Microsoft Adds DNS-over-HTTPS to Windows 11
DNS-over-HTTPS is a privacy feature in Windows 11 that allows users to evade censorship and Internet activity by doing encrypted DNS lookups. Your computer must first query a domain name system (DNS) server for the IP address associated with the hostname before connecting to a website or other host on the Internet.
The method aims to improve user privacy and security by avoiding eavesdropping and DNS data modification by man-in-the-middle attacks by encrypting data between the DoH client and the DoH-based DNS resolver using the HTTPS protocol. Google and the Mozilla Foundation began testing DNS over HTTPS versions in March 2018. For users in the United States, Firefox switched to DNS over HTTPS by default in February 2020.

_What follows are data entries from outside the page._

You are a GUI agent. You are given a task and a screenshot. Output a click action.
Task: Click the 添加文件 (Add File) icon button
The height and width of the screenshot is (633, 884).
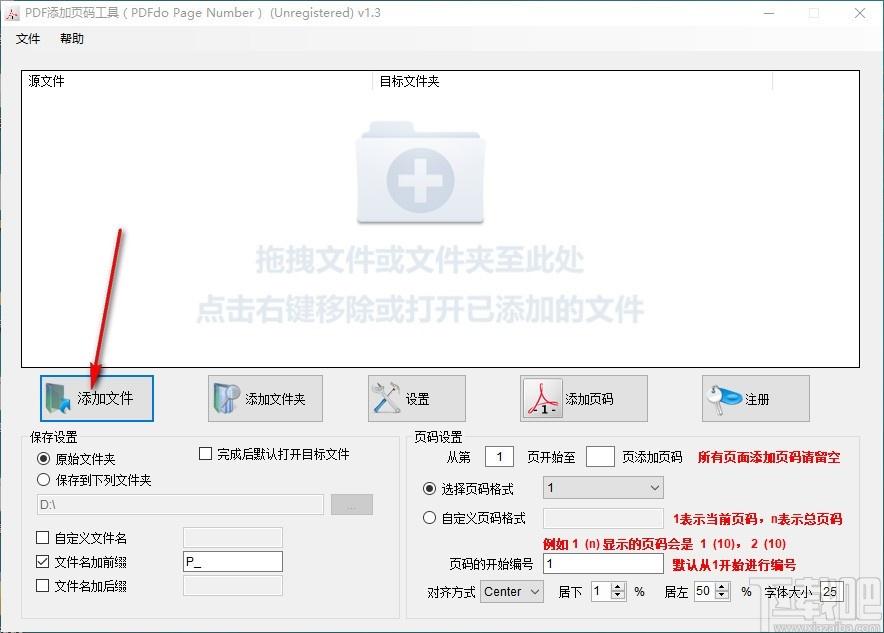pos(97,398)
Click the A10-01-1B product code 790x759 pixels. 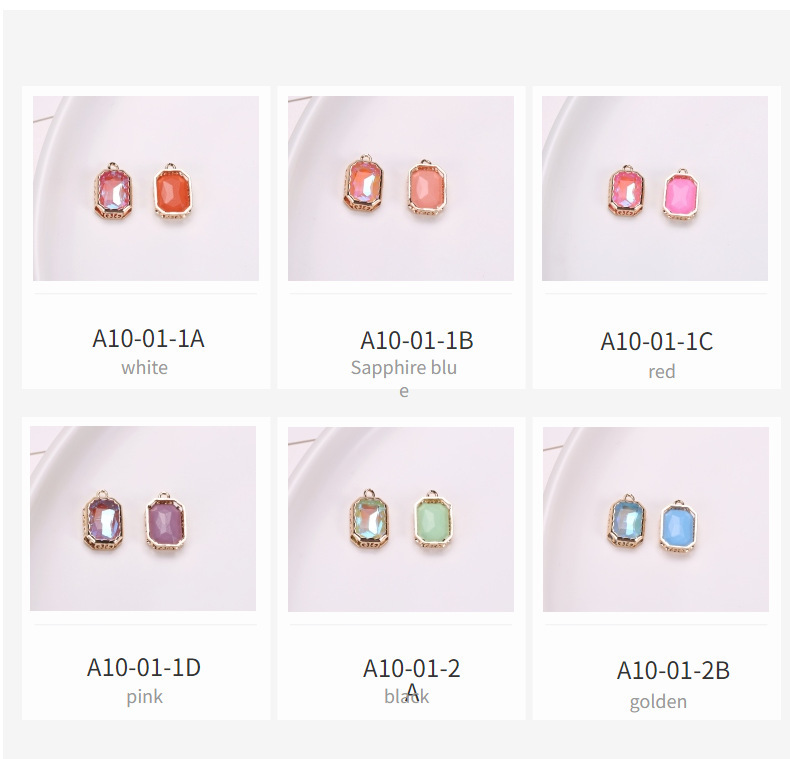pos(417,340)
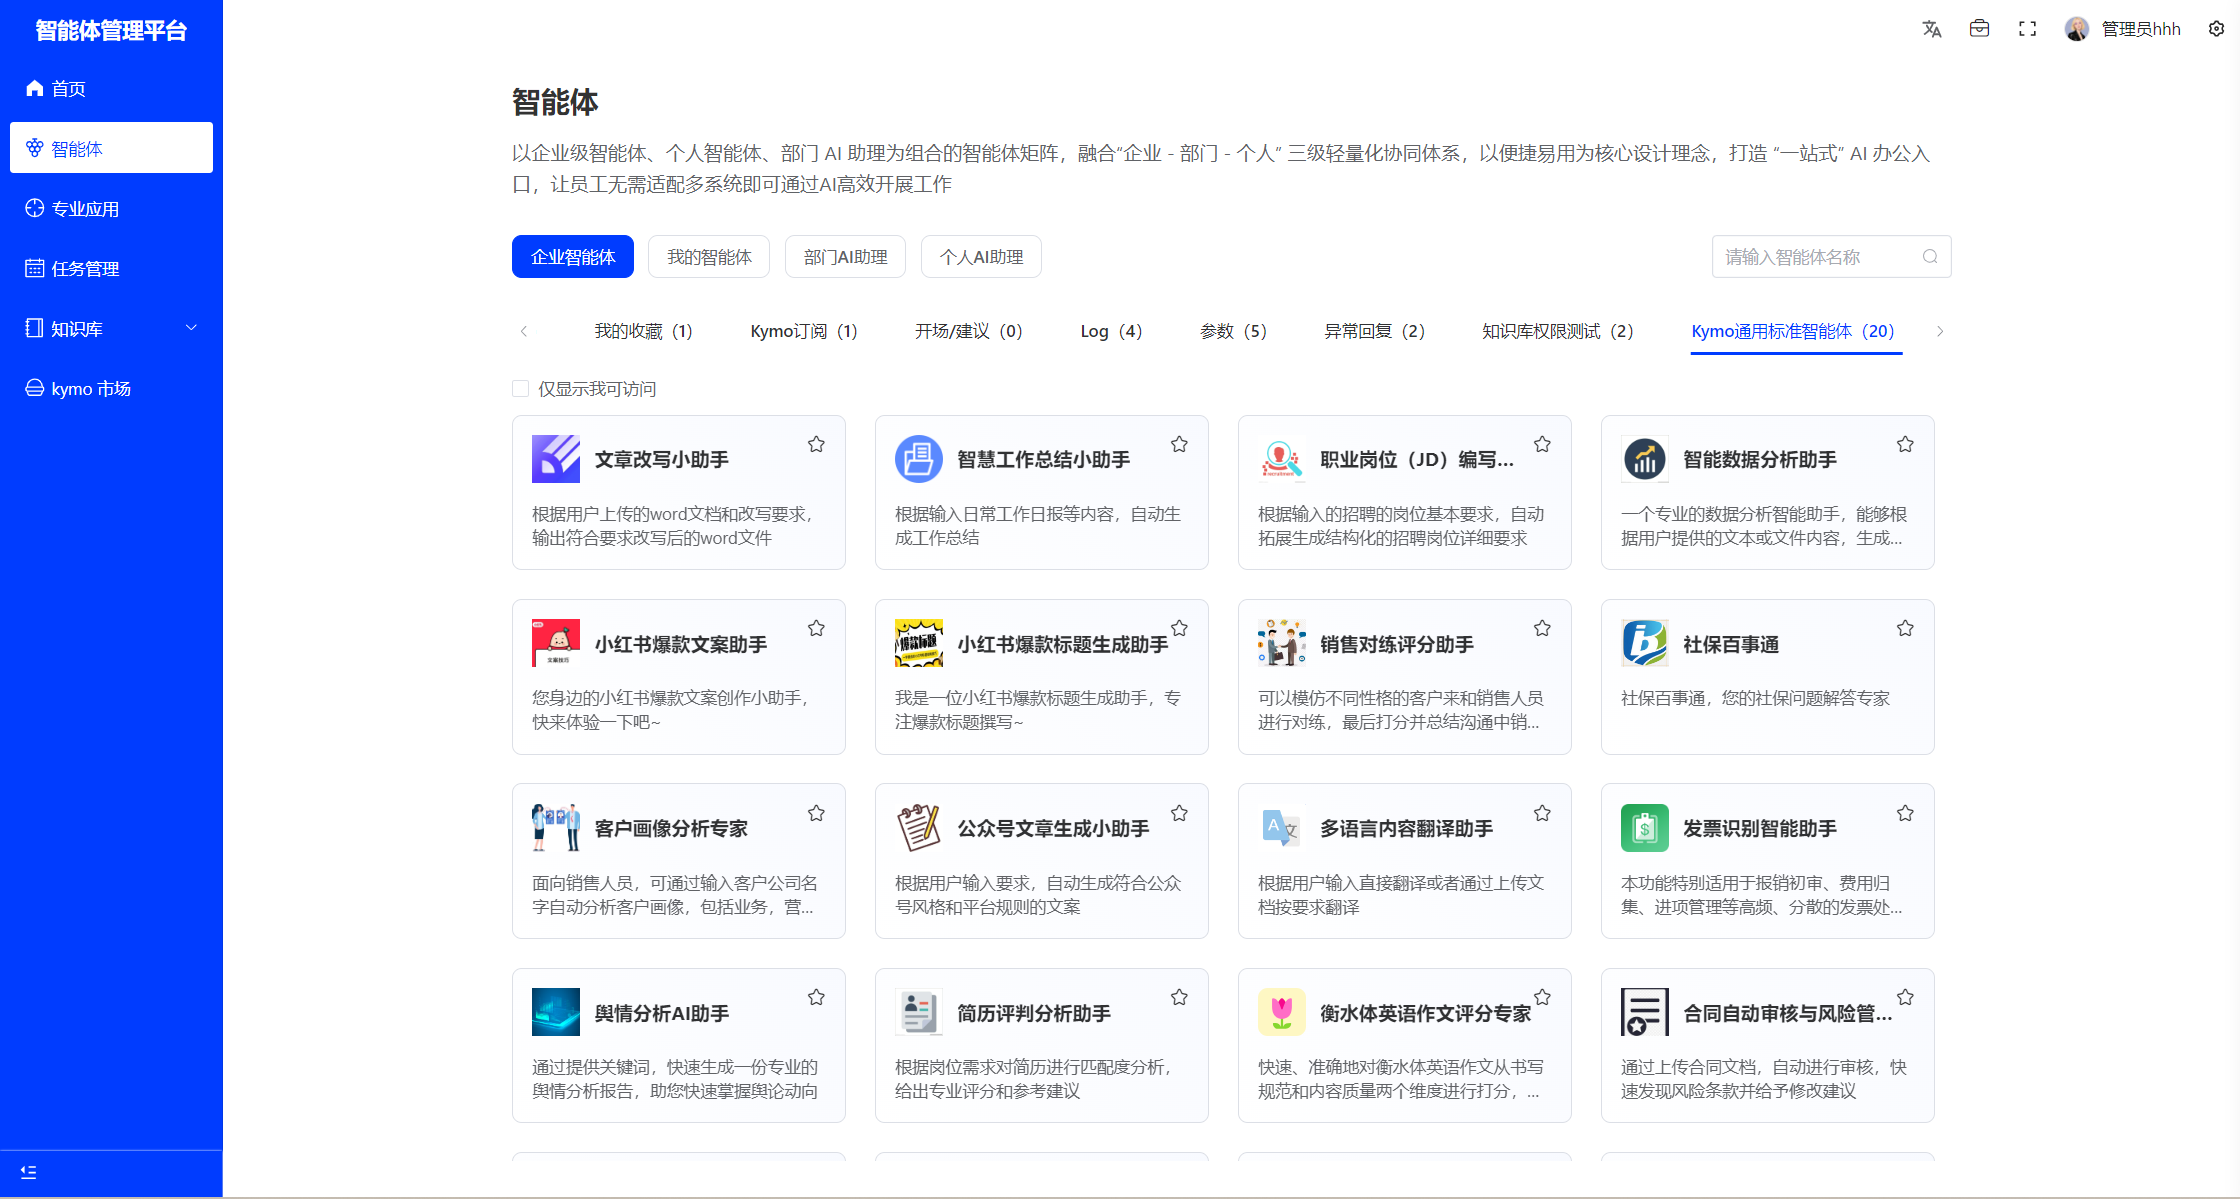Open 专业应用 in sidebar

pos(85,208)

The IETF published RFC 8484 (October 2018) as a proposed standard for DoH. It leverages HTTP/2 and HTTPS, and it accepts wire format DNS response data in an HTTPS payload with the MIME type application/dns-message, as returned in existing UDP responses. If HTTP/2 is implemented, the server may also communicate items that it predicts the client will find valuable in advance via HTTP/2 server push.
As some governments and ISPs prohibit access to websites by monitoring a user’s DNS traffic, DoH will help users to avoid censorship, reduce spoofing attacks, and increase privacy because their DNS requests will be more difficult to track. Microsoft has re-enabled the DoH capability in Windows 11, and users who are currently utilizing DNS servers from Cloudflare, Google, or Quad9 can begin testing it again.
It would be preferable if the DoH server for a configured DNS server could be identified automatically, according to Microsoft, however, this would pose a privacy concern. “It would be easier for users and administrators if we allowed a DoH server to have its IP address determined by resolving its domain name. However, we have chosen not to allow that. Supporting this would mean that before a DoH connection could be established, we would have to first send a plain-text DNS query to bootstrap it,” says Tommy Jensen, a Program Manager on the Windows Core Networking team, in a new blog post.
“This means a node on the network path could maliciously modify or block the DoH server name query. Right now, the only way we can avoid this is to have Windows know in advance the mapping between IP addresses and DoH templates.” Using Discovery of Designated Resolvers (DDR) and Discovery of Network-designated Resolvers (DNR), which Microsoft has submitted to the IETF ADD WG, Microsoft aims to learn about new DoH server configurations from a DNS server in the future.